This court declined to depart from its holding set forth in Commonwealth v. Francis, 390 Mass. 89 , 98-101 (1983), and reaffirmed in Commonwealth v. Hyatt, 419 Mass. 815 , 818 (1995), that expert testimony on the capacity of eyewitnesses to make identifications is not admissible as of right, but rather in the judge's discretion. 
Discussion of cases considering the admissibility of expert testimony in criminal cases on the capacity of eyewitnesses to make identifications. [841-843]
In a rape case in which there was significant corroboration of the victim's identification of the defendant in the physical evidence, the judge did not abuse his discretion in excluding proffered expert testimony on the capacity of eyewitnesses to make an identification. 
Comment on the admissibility of expert testimony about the reliability of eyewitness identifications. [843-845]
At the trial of a rape case before the decision of Commonwealth v. Jones, 423 Mass. 99 (1996), there was no error in the judge's giving an instruction to the jury that they could take into account the strength of the eyewitness identification, however, in the future the significance, if any, of a witness's confidence in an identification should not, in the normal course, be a subject of a jury instruction. [845-846]
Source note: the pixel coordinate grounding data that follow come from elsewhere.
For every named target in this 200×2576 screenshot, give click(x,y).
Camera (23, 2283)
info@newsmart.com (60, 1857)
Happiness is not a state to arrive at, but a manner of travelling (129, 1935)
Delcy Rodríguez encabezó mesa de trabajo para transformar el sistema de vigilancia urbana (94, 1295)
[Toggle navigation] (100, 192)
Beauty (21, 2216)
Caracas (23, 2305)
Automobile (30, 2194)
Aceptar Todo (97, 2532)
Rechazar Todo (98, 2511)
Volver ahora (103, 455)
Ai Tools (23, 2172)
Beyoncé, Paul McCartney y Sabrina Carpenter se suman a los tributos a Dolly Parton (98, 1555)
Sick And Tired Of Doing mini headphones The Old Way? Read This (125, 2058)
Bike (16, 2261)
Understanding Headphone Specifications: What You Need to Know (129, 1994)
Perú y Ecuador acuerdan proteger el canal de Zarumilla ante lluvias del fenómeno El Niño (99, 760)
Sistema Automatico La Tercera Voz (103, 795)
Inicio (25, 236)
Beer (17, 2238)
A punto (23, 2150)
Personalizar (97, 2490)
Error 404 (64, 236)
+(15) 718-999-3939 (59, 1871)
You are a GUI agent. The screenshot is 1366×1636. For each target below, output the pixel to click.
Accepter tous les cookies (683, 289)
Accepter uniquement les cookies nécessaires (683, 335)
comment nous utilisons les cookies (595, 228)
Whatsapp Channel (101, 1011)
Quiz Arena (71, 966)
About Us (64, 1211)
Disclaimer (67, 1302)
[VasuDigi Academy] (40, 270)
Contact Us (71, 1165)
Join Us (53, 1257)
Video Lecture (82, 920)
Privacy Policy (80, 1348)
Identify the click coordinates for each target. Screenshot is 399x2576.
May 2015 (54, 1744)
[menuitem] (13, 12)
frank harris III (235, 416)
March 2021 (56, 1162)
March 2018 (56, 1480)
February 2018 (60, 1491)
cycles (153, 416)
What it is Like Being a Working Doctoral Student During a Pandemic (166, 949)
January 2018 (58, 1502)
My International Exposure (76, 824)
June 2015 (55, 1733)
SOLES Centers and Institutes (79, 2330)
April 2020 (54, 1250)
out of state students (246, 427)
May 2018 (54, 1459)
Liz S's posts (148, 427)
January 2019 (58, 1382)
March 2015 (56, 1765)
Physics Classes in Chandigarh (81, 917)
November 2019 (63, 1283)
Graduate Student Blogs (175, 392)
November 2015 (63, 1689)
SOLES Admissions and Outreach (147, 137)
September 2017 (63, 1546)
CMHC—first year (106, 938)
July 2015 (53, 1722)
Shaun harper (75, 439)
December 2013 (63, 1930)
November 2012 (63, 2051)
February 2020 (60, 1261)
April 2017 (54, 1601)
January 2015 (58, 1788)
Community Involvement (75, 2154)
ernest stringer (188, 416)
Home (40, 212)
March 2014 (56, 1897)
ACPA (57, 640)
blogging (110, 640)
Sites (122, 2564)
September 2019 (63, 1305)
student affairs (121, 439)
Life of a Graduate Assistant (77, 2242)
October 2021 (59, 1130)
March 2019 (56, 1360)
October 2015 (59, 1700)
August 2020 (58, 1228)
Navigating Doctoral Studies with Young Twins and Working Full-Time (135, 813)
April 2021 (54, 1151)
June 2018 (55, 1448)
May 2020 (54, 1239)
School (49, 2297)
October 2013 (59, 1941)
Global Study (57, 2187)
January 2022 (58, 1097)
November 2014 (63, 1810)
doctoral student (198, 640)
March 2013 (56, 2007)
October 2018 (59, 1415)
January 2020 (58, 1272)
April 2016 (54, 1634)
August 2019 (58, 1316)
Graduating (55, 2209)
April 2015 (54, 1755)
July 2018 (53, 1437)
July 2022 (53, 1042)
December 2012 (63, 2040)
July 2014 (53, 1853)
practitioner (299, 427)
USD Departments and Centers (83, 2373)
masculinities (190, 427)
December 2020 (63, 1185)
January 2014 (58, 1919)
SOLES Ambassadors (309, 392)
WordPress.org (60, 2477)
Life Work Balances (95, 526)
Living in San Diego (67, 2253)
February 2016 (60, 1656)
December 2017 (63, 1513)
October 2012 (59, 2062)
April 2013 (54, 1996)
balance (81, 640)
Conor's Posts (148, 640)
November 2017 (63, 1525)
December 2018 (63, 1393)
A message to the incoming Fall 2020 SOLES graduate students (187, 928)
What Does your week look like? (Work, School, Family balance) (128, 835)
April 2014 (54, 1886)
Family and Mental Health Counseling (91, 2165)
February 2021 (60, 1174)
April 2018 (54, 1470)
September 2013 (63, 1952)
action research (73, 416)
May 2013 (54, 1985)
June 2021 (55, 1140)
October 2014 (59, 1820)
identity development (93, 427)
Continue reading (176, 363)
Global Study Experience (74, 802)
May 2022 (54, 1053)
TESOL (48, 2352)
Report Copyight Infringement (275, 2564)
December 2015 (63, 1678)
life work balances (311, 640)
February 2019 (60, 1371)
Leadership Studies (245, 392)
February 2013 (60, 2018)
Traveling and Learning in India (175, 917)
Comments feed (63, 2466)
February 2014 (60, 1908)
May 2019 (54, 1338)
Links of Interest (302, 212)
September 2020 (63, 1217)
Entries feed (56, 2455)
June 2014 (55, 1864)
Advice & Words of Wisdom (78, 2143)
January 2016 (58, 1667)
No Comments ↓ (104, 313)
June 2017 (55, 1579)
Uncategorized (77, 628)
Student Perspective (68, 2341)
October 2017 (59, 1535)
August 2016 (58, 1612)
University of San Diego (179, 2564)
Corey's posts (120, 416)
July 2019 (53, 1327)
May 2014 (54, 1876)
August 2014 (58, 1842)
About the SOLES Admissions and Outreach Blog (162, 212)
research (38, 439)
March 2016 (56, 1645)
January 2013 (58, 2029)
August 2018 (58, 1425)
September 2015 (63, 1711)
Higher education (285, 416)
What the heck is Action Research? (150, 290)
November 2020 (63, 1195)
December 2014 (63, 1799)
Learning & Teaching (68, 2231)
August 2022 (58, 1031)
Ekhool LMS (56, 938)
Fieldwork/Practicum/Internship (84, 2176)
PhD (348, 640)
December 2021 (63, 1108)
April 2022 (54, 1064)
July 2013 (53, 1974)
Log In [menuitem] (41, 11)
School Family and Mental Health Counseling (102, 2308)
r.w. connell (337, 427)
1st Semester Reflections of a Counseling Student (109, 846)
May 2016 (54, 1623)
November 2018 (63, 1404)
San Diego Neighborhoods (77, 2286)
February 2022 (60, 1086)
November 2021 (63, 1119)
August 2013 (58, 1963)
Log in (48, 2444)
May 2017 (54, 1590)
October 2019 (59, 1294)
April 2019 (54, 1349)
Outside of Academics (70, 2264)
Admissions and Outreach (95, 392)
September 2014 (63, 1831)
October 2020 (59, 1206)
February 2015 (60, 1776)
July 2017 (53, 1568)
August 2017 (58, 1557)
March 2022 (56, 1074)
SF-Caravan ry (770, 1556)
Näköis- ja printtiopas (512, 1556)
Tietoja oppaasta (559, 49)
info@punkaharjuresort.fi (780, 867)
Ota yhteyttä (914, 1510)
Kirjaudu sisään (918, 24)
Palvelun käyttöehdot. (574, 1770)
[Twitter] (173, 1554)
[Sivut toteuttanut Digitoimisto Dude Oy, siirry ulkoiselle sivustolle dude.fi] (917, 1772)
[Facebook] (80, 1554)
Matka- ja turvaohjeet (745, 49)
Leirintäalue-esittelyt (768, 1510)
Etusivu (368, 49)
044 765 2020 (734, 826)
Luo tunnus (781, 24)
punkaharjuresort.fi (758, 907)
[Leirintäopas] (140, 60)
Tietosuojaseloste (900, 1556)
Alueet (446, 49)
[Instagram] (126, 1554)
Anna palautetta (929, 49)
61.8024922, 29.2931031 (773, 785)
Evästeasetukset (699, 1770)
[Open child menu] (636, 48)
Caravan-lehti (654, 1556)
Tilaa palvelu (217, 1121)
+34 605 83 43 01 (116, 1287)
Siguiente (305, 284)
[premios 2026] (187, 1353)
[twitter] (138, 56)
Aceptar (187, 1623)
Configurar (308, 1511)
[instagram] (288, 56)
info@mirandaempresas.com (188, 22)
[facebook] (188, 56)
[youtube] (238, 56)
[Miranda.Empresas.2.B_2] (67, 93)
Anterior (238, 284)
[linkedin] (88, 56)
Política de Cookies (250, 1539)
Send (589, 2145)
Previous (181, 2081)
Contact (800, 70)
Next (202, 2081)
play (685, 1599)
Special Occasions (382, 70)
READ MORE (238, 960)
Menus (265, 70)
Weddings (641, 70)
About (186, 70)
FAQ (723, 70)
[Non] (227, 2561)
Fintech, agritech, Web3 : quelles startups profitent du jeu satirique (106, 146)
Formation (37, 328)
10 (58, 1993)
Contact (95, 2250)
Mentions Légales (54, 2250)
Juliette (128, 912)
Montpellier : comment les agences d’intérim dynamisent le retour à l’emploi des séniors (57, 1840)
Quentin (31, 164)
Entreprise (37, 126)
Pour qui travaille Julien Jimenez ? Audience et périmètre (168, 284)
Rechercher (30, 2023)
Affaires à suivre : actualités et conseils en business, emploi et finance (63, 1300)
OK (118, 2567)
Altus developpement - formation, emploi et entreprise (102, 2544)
INDICTMENT found and returned in the Superior Court Department on May 13, 1992.
The case was tried before Robert Malcolm Graham, J.
The Supreme Judicial Court granted an application for direct appellate review.
Benjamin H. Keehn, Committee for Public Counsel Services (Larry Tipton, Committee for Public Counsel Services, with him) for the defendant.
Robert C. Cosgrove, Assistant District Attorney, for the Commonwealth.
WILKINS, C.J. We granted the defendant's application for
direct appellate review to consider his request that we change this court's position on the admissibility of expert testimony concerning the capacity of eyewitnesses to make reliable identifications in particular circumstances.
In Commonwealth v. Francis, 390 Mass. 89 , 98-101 (1983), this court held that, although expert testimony on the capacity of eyewitnesses to make identifications is not admissible as of right, such testimony is admissible in the trial judge's discretion. We recently reaffirmed that principle in Commonwealth v. Hyatt, 419 Mass. 815 , 818 (1995). Although we see no reason to change our position, we shall take this opportunity to provide comments that may assist judges in the exercise of their discretion in this area. But first, we shall set forth evidence that warranted the jury verdict that the defendant was guilty of rape.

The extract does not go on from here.